Today, Image processing does a lot of work and can be applied in every subject such as medic, tumor detection, driving, speed getting, traffic analyse, edge detection, background extraction, text extraction, ...

With this algorithm, we can find knoll and get amount of arc of a line in every picture easily.
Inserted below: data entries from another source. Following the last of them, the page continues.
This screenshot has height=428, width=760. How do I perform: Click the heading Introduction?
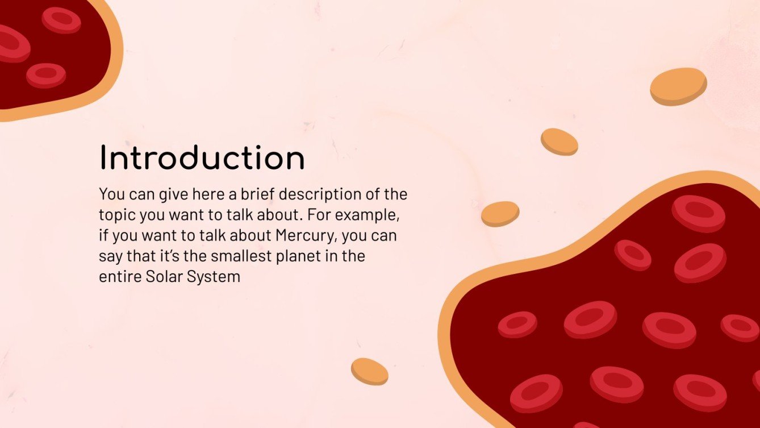pyautogui.click(x=202, y=158)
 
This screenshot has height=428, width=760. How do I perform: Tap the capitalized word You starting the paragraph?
pyautogui.click(x=111, y=194)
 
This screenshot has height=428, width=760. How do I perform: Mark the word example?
pyautogui.click(x=372, y=216)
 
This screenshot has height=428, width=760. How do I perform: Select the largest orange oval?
pyautogui.click(x=678, y=86)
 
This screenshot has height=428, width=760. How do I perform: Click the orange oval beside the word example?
pyautogui.click(x=500, y=213)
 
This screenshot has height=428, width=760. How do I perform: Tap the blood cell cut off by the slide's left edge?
pyautogui.click(x=11, y=43)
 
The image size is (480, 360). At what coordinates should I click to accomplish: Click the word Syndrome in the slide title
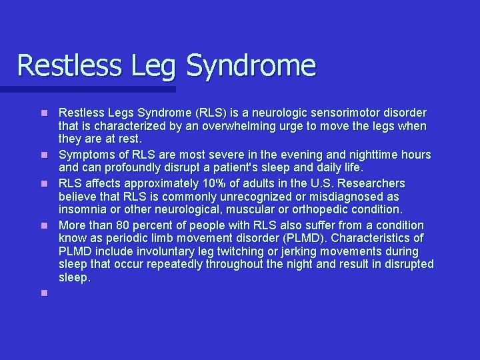coord(251,66)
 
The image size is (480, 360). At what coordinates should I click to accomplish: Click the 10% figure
coord(205,183)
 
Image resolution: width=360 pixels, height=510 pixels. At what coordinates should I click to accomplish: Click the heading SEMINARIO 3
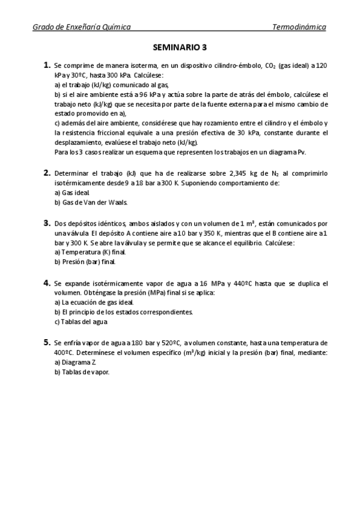pyautogui.click(x=180, y=46)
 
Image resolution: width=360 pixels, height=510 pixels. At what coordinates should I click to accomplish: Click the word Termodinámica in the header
pyautogui.click(x=299, y=27)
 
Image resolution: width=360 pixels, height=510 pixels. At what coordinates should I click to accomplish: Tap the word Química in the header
pyautogui.click(x=116, y=27)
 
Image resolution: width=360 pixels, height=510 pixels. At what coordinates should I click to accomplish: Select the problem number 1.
pyautogui.click(x=46, y=64)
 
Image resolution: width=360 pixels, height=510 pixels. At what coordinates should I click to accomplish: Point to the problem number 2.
pyautogui.click(x=46, y=173)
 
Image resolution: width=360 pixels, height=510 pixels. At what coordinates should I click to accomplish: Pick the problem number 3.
pyautogui.click(x=46, y=223)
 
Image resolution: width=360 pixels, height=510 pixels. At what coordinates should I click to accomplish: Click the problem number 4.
pyautogui.click(x=46, y=282)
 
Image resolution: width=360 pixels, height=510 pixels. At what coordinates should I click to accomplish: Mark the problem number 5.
pyautogui.click(x=46, y=342)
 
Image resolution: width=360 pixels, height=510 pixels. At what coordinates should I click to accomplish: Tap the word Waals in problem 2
pyautogui.click(x=118, y=202)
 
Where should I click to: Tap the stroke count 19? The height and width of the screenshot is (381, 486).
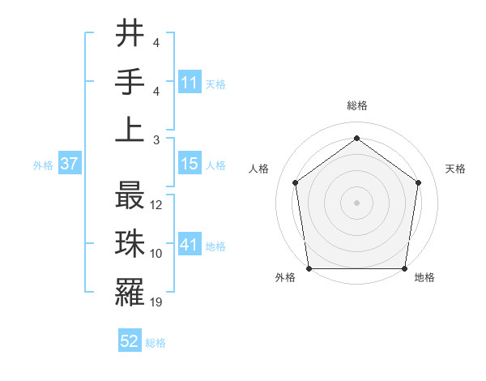coord(157,302)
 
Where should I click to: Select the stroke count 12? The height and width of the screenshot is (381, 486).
coord(157,205)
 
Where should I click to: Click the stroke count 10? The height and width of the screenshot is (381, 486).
coord(157,254)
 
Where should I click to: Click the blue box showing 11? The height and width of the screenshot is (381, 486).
coord(189,82)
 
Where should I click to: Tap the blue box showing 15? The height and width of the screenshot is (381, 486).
coord(189,164)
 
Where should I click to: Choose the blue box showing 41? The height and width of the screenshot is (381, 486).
coord(189,245)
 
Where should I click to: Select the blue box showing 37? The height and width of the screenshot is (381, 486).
coord(69,164)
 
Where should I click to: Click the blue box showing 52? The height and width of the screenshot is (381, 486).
coord(130,342)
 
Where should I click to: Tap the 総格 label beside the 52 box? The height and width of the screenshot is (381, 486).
coord(156,343)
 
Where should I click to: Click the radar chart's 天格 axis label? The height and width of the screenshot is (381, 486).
coord(455,169)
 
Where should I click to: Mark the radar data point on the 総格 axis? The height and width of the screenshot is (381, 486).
coord(356,138)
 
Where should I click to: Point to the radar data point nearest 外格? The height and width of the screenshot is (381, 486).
coord(309,268)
Using the Code And Algorithm

First of all, we must load the image from hard to program. We do it with CImage Object.

CImage i;
i.Load(_T(“1.png”));

After that, we should grey the image for more easy processing. Working with two colors, black and white. We put black color where RGB is less than 80 and put white where RGB is more than 80 value. To convert the image to gray-mode:

CDC cdc;//declaration an object from Class Device Content
cdc.Attach(i.GetDC());//get Device Content from CImage (i)
COLORREF c,c1;//define two color
long r,g,b;//define red ,green, blue values
int avg;
for(int y=0;y<i.GetHeight();y++)
	for(int x=0;x<i.GetWidth();x++){
	c=cdc.GetPixel(x,y);//get color from image
//get RGB
r=GetRValue(c); g=GetGValue(c);  b=GetBValue(c); avg=(r+g+b)/3;
	if(avg>80)r=255;
	else r=0;
	cdc.SetPixel(x,y,RGB(r,r,r));//put color to image
}
cdc.Detach();
i.ReleaseDC();

The next step is arc detection. The algorithm is:

First we look for first pixel that is not the back color (white) and call Point 1 (x1,y1). Then continue. Next pixel that has this trait, if it’s distance from pre point, it belongs to arc, else not. Keep on until we won't find the pixel that belongs to arc then last point we call Point 2(x2,y2). Point 3(x3,y3) is knoll of arc. Put (x3,y3) to pixel that has higher height.

CDC cdc;
cdc.Attach(i.GetDC());
CPen p(PS_SOLID,1,RGB(255,255,0)),p1(PS_SOLID,1,RGB(0,0,255)),p2(PS_DASH,1,RGB(255,0,0));
cdc.SelectObject(&p);
register int x1=-1,x2,x3,y1,y2,y3,d=10;x1=x2=x3=y1=y2=y3=-1;
register COLORREF c;
for(register int x=0;x<i.GetWidth();x++)
	
for(register int y=0;y<i.GetHeight();y++){
	
c=i.GetPixel(x,y);
	if(c!=RGB(255,255,255)){//line detect
	if(x1==-1){//first point of line
	x1=x2=x3=x;y1=y2=y3=y;
	}else if(sqrt(pow(x-x2,2.0)+pow(y-y2,2.0))<=d){//next point
	x2=x;y2=y;
	if(abs(y2-y1)>=abs(y3-y1)){
	x3=x2;y3=y2;
	}
	cdc.SetPixel(x,y,RGB(255,255,0));
	}
	}
	}
register float length=sqrt(pow(x1-x2,2.0)+pow(y1-y2,2.0));
cdc.SelectObject(&p1);
cdc.MoveTo(x3,y1);cdc.LineTo(x3,y3);
cdc.SelectObject(&p2);cdc.MoveTo(x1,y1);cdc.LineTo(x2,y2);
cdc.Detach();i.ReleaseDC();OnPaint();
float arc=4000*abs(y3-y2)/length;
CString s;char a[20]="";itoa(arc,a,10);s=a;s+=_T(" mM");	

1. Original Image

2. Grey image

3. Processed image

The Solution And Points

For detecting the knoll of an arc without its function is difficult and we must use digital analyse to do this. But with image processing and this algorithm, we can do it easily and fast. It's useful.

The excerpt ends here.